Much like the set that the set the play is set on, “Waiting For Lefty” by Clifford Odets has some character to its looks, and it’s that character that carries “Lefty” through both of its acts.
While they may appear as flaws, or signs of age, the cracks and signs of stress are what defines the play. Though this may cause some students or potential audience members from seeing the show, those that do will not be disappointed.
Written in 1935 and set within the same year, “Lefty” follows a group of taxi drivers as they form a union and discuss possibly going on strike until the company they work for increases their pay to a livable wage.

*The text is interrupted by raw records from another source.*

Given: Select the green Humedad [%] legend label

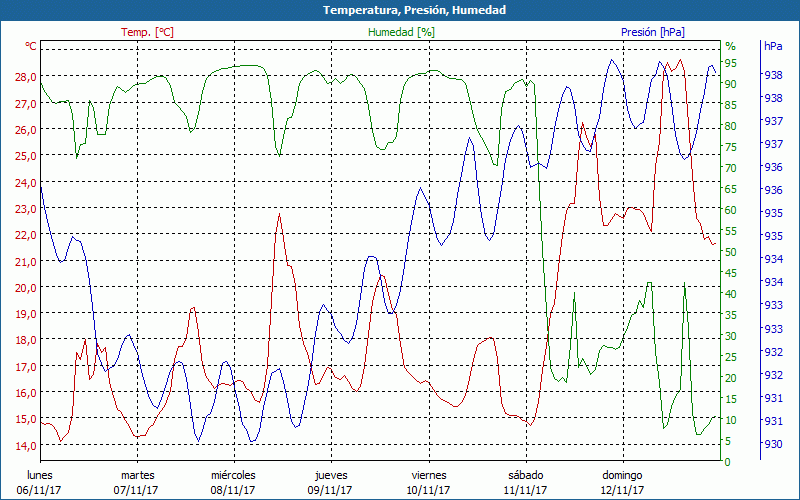Looking at the screenshot, I should tap(401, 32).
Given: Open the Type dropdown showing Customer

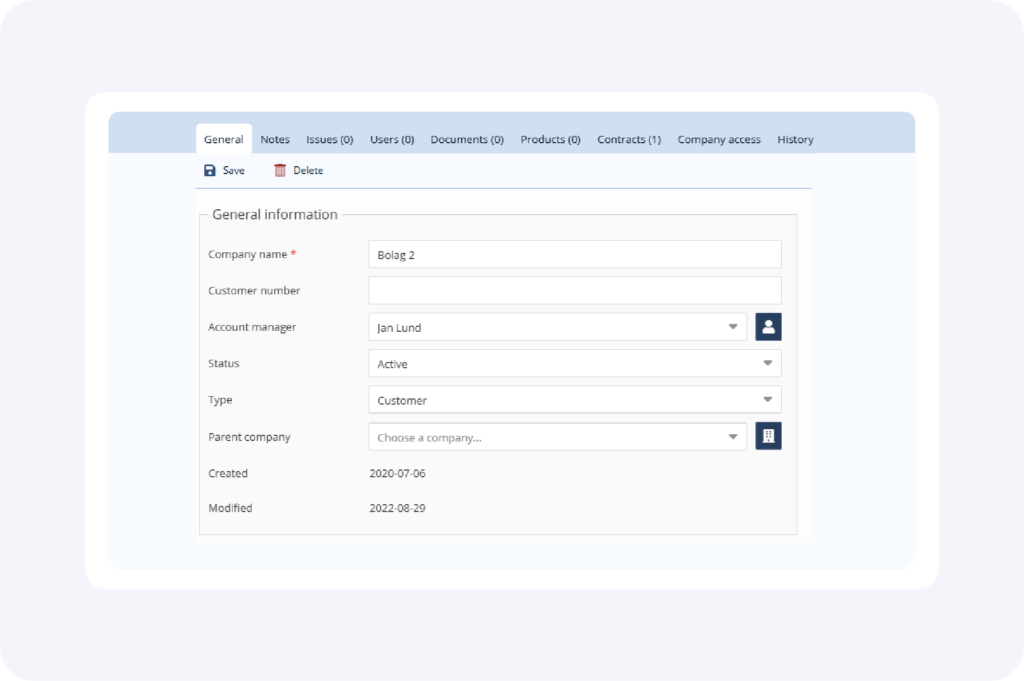Looking at the screenshot, I should click(x=574, y=400).
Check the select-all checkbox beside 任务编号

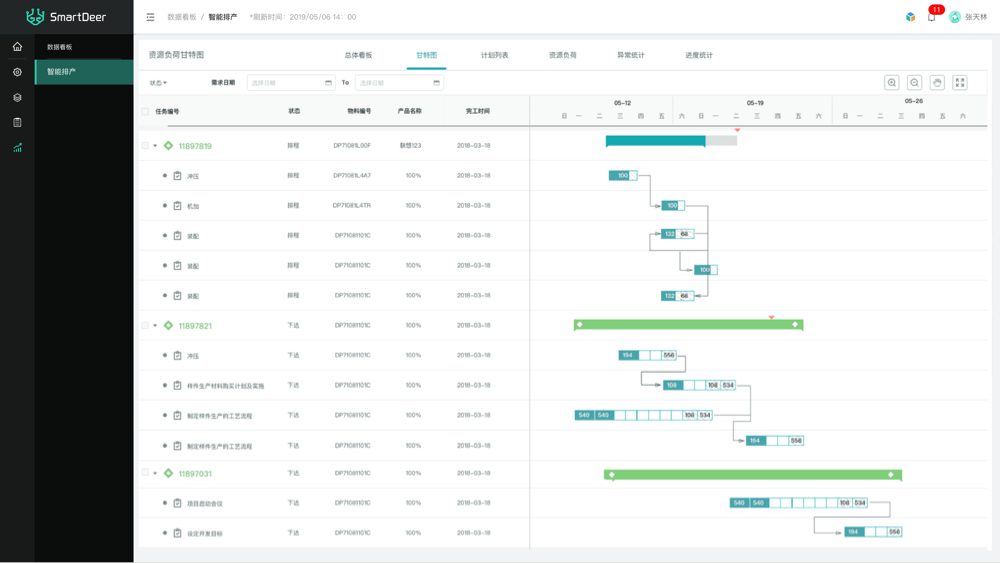click(145, 112)
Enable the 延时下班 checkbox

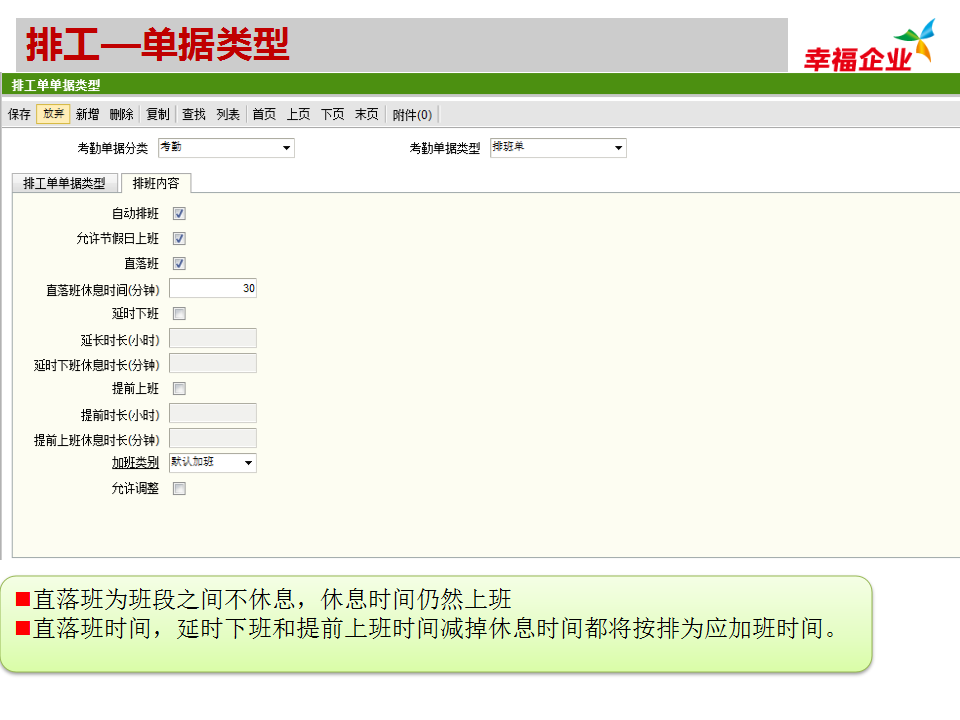coord(179,314)
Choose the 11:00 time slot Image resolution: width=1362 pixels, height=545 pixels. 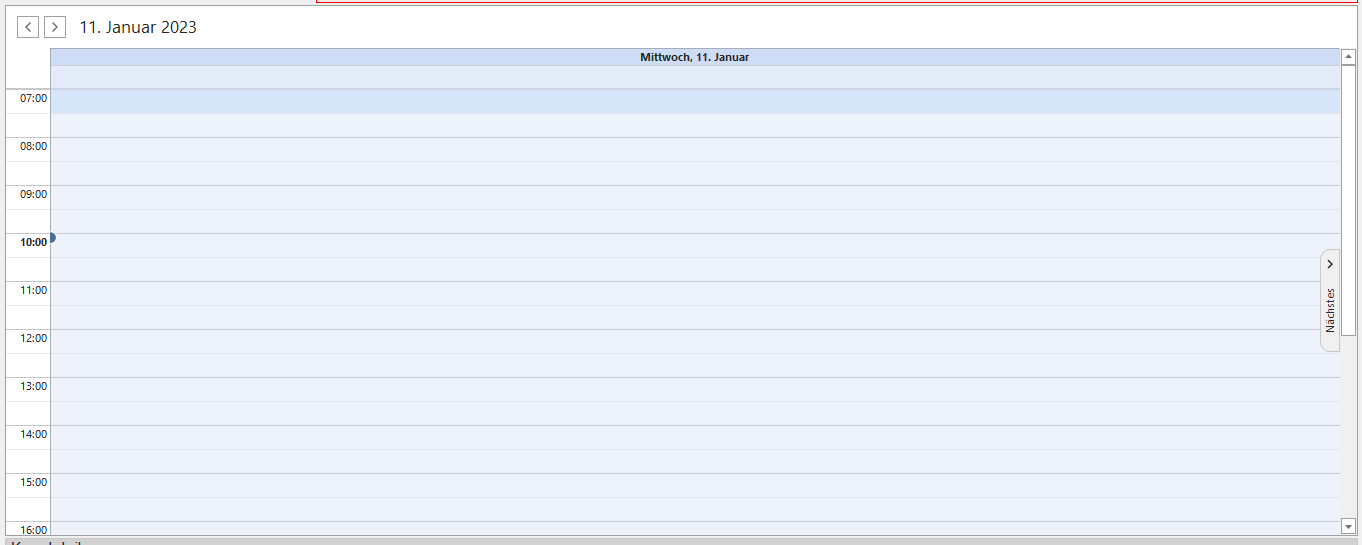coord(694,294)
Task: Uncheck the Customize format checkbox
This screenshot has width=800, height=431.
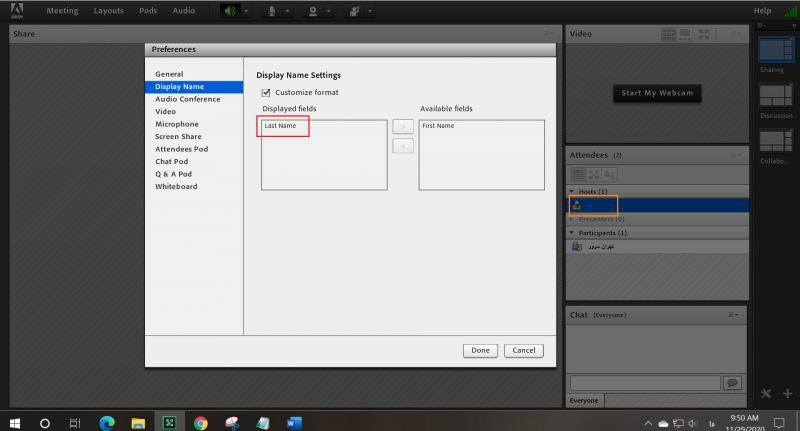Action: click(266, 93)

As each member speaks at the union gathering, we learn each if their backstories.
Racism and poverty are two of the ideas that are tackled in the play, but the issues are some of the same ones we still face today.
These backstories are where the actors really shine.
While the union meeting scenes move the story forward, the repetitive nature of them was apparent. The scenes do not allow the narrative to focus on one character, unless someone is dominating the scene, which often happened during union scenes whenever Fatt, played by Will Hailey, spoke and grimaced his way across the stage.
While this is largely due to the writing from Odets, some of it falls to the cast trying at times too hard to create an atmosphere of rage and protest. The calls from the chorus at times are too loud to hear whenever main characters are speaking.
As each backstory continued, actors, both new and old, brought the audience into their lives.
Theatre veterans Gabrielle Gutierrez and Christopher Rodriguez, who played Edna and Joe, a married couple whose poverty-stricken lifestyle is putting their marriage under pressure, fed off each other. The confrontation between the two brings an uncomfortable tension, the same kind one might have from watching strangers argue in public.
The audience is drawn into the anger, just as the audience may feed on the desperation Phillips, played by Samuel Green, has as he pleads and begs for a role in a Broadway play.
Green does a wonderful job on showing the audience just what lengths some of these characters will be stretched morally. Falling back onto methods that are far from the ones we are introduced to when we first meet them, the brief encounters we are shown change each one of them.
Director Kevin Slay made a fantastic choice in choosing this play, whose social issues are more then enough to help students and audience members connect to the play.
While at first glance this play may seem flawed or dated, “Lefty” has something about it that cannot be ignored, and demands attention almost as hard as the characters in it demand justice.